Arrivarono in un piazzale, dove su un prato verde era parcheggiato un grosso aereo, un bimotore a eliche, con lampeggianti insegne al neon. Salirono la scaletta, all’interno era pieno di ragazzi e ragazze, seduti su divanetti, con enormi boccali di birra in mano. Nella ex cabina del pilota c’era la postazione del deejey che, con le cuffie in testa, faceva volare in alto i decibel. A servire i tavoli c’erano belle hostess con tanto di divisa.

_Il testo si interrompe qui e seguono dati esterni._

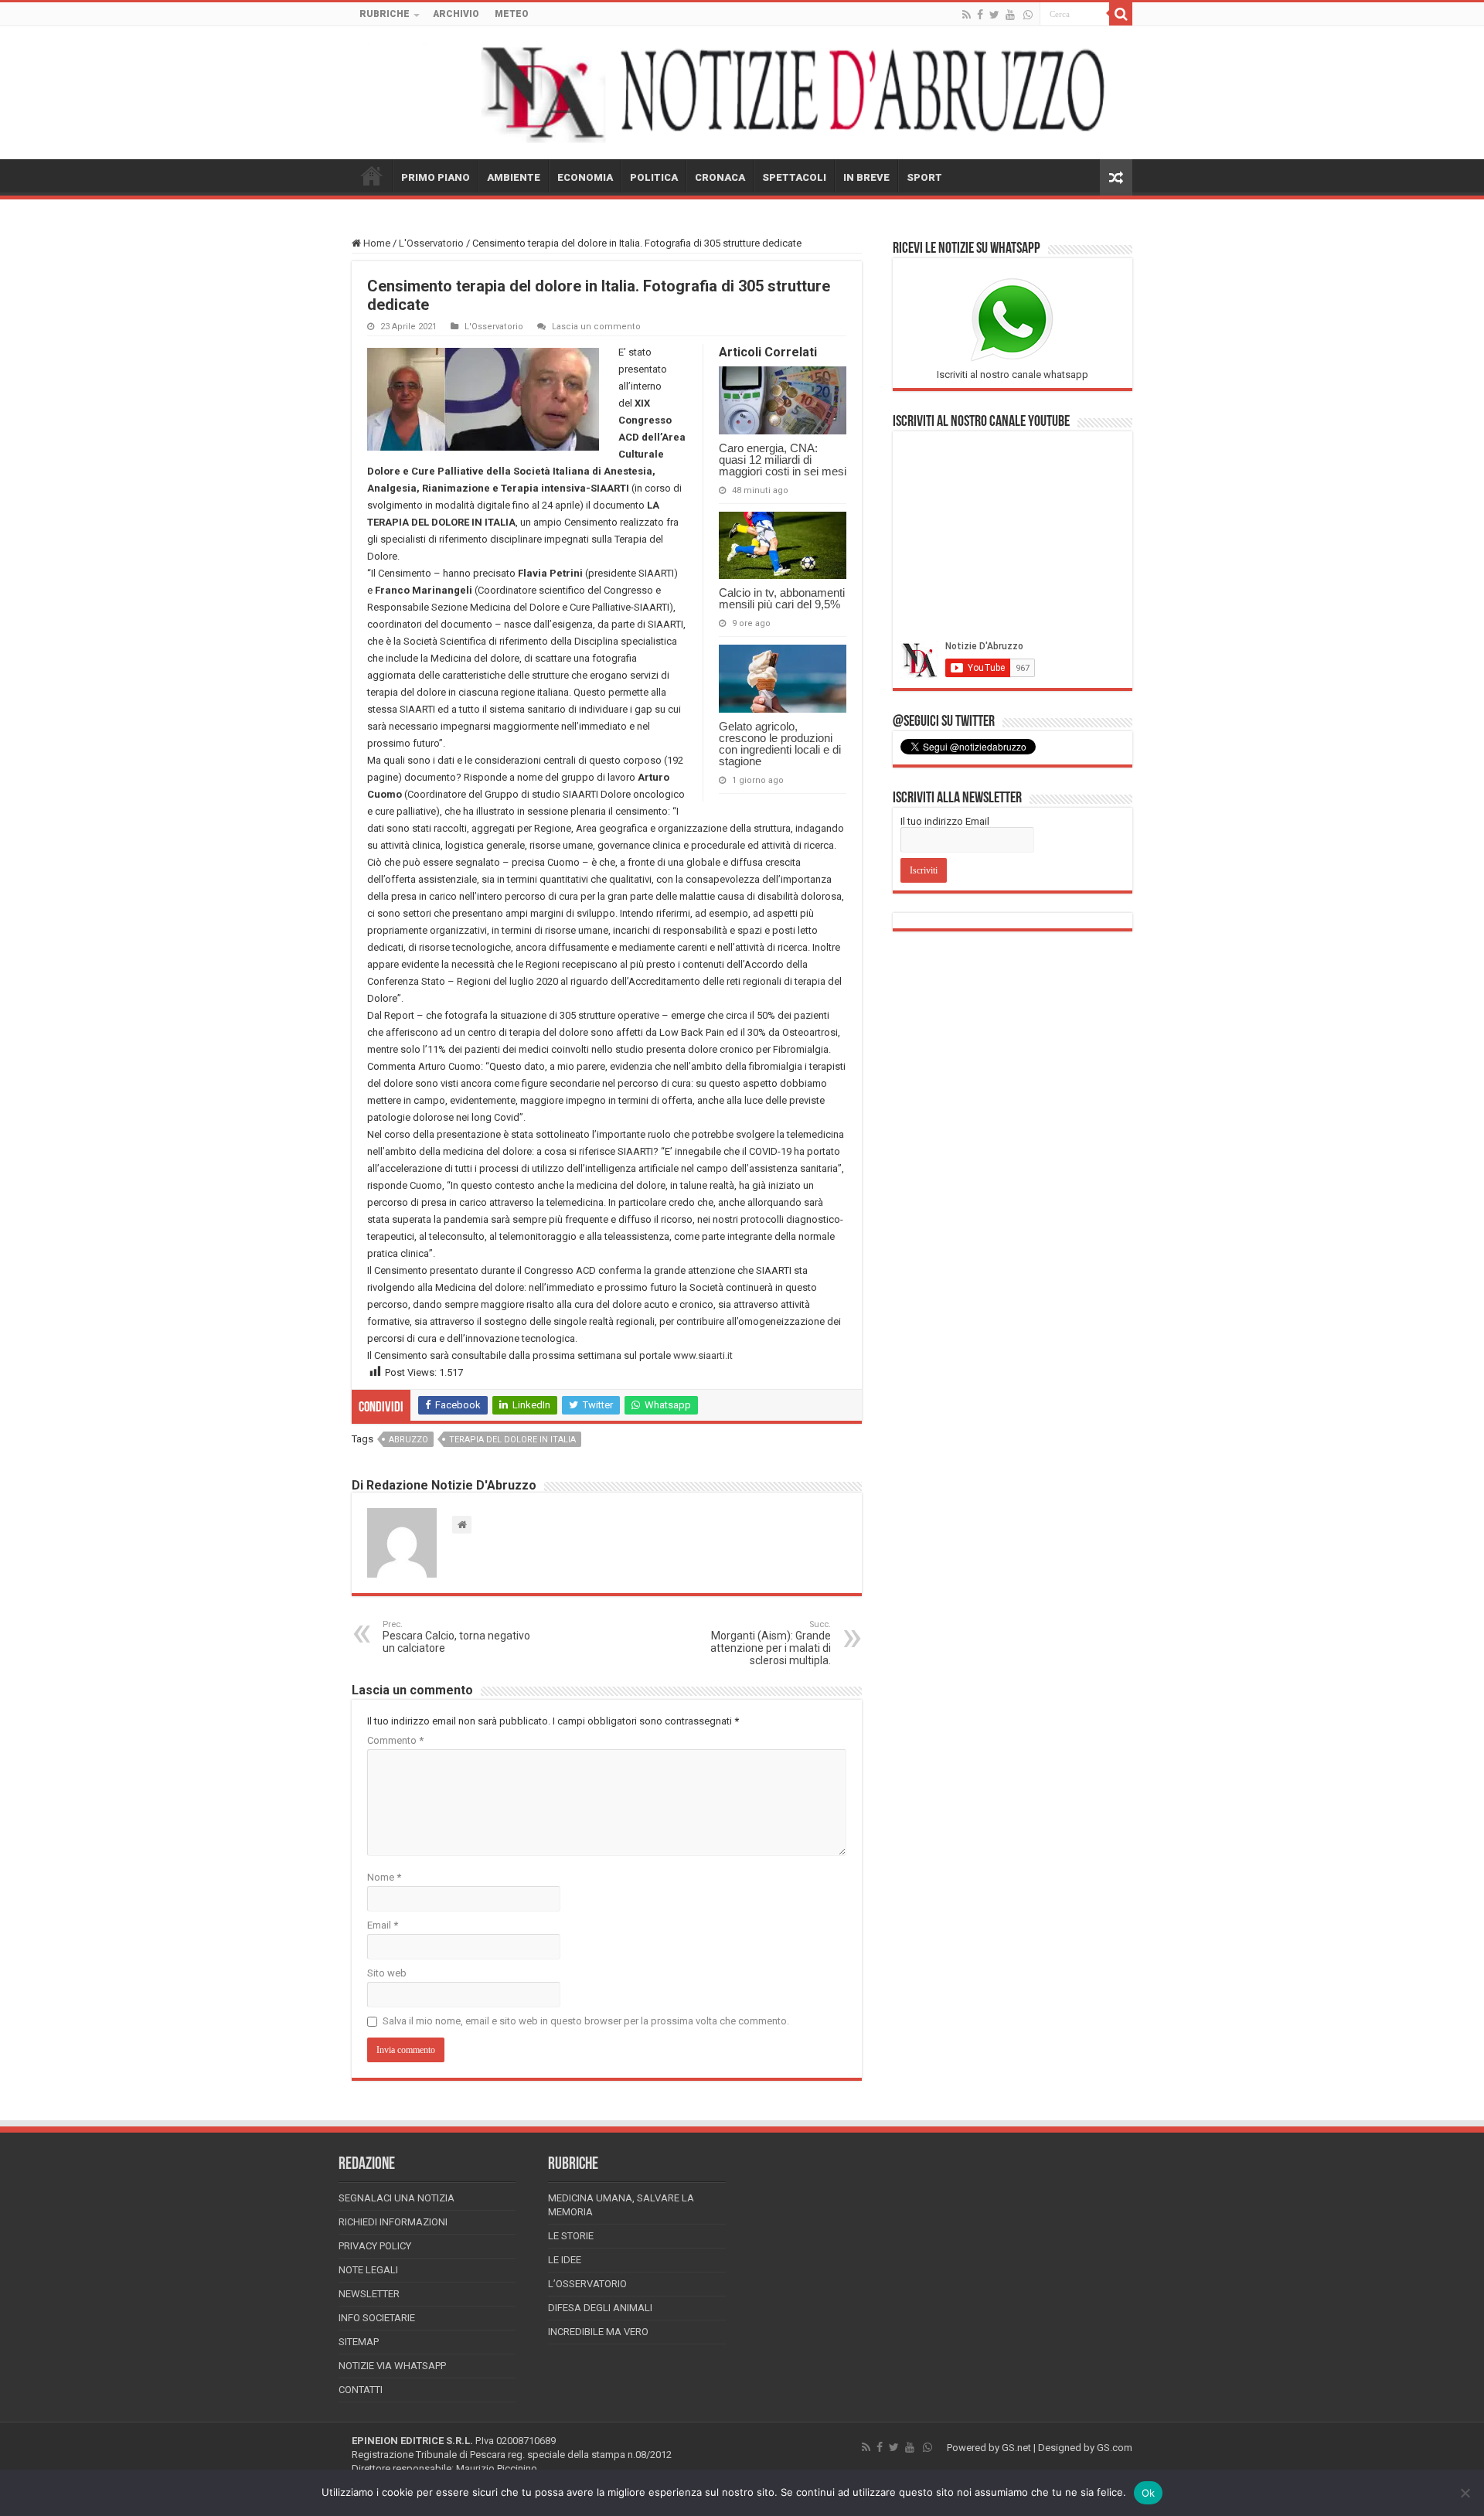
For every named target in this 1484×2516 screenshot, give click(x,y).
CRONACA (720, 177)
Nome (384, 1877)
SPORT (924, 177)
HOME (372, 175)
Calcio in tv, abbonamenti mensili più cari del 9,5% (782, 598)
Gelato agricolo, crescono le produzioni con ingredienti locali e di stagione (780, 744)
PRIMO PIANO (435, 177)
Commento (395, 1740)
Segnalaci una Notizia (396, 2198)
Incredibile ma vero (598, 2331)
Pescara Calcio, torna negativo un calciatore (456, 1636)
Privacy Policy (375, 2246)
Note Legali (368, 2270)
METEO (512, 14)
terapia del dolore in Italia (512, 1440)
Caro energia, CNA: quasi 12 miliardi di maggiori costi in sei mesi (782, 459)
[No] (1464, 2493)
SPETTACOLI (794, 177)
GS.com (1114, 2447)
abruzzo (408, 1440)
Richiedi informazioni (393, 2222)
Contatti (361, 2389)
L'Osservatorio (431, 243)
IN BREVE (866, 177)
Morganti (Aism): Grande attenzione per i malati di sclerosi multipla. (770, 1643)
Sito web (387, 1973)
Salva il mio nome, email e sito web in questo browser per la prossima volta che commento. (586, 2021)
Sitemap (359, 2341)
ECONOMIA (585, 177)
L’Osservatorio (587, 2284)
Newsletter (369, 2294)
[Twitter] (994, 14)
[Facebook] (980, 14)
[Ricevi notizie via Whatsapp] (1028, 14)
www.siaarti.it (703, 1355)
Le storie (571, 2236)
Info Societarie (377, 2318)
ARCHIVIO (456, 14)
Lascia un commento (596, 327)
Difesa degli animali (600, 2307)
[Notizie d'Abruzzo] (742, 93)
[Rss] (966, 14)
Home (375, 243)
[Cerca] (1120, 14)
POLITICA (654, 177)
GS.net (1016, 2447)
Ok (1149, 2493)
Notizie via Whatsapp (392, 2365)
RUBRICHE (384, 14)
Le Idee (564, 2260)
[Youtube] (1010, 14)
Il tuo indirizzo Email (944, 821)
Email (382, 1925)
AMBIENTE (513, 177)
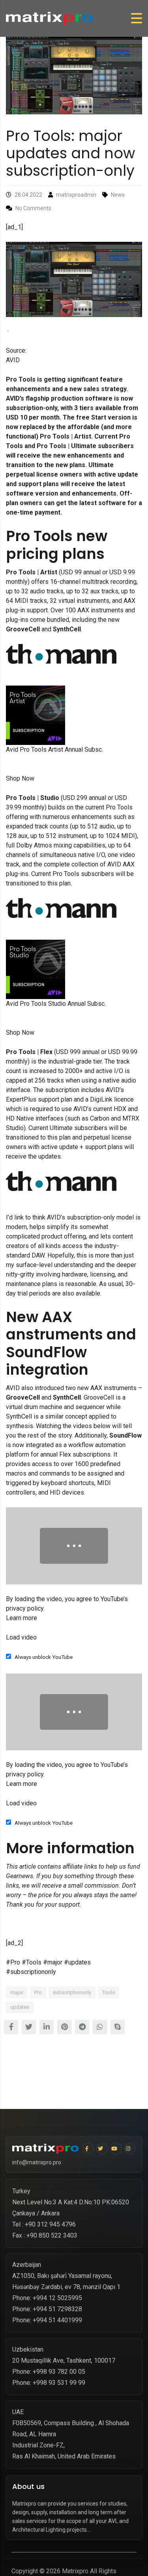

Dopo di lì, andarono in un altro bizzarro ed originale locale: questa volta era un enorme vagone passeggeri di un treno degli anni ’50, adibito a discoteca. Era pieno come un vagone di deportati, solo che in quel caso la gente si divertiva da pazzi. Trovarono posto su dei sedili, insieme ad un altro gruppo di ragazzi. Massimo, mentre stavo bevendo una birra, nella nebbia del fumo delle sigarette, ebbe una visione! Non voleva crederci. Aguzzò la vista e, sì, era lei, era proprio lei. Era Francoise Hardy! Era un suo fan, era pazzo di lei. Alta, magra, con quei lunghi capelli biondi e le labbra carnose, anche se non più giovanissima. In quel momento si rese conto che la sua Chantal le somigliava molto. Mise al corrente Chantal della sua passione per quella cantante. Lei, gli sorrise, si alzò e andò a parlare alla Hardy. Si salutarono affettuosamente, sorridendo: Chantal, per superare la musica assordante, le disse qualcosa all’orecchio, subito dopo lo guardarono e si avviarono verso di lui. Si conoscevano! Che coincidenza, che emozione. Avrebbe voluto sotterrarsi. La Hardy, con la sua voce calda e sensuale, guardandolo negli occhi, disse: “Comment ca va?” Lui, deglutendo, rispose: “Ca va bien!” Si trattenne con loro per un po’, conversando affabilmente, poi, gentilmente, salutò e raggiunse i suoi amici. Poi, Massimo scoprì che erano cugine. Ecco spiegata la somiglianza. Che serata indimenticabile!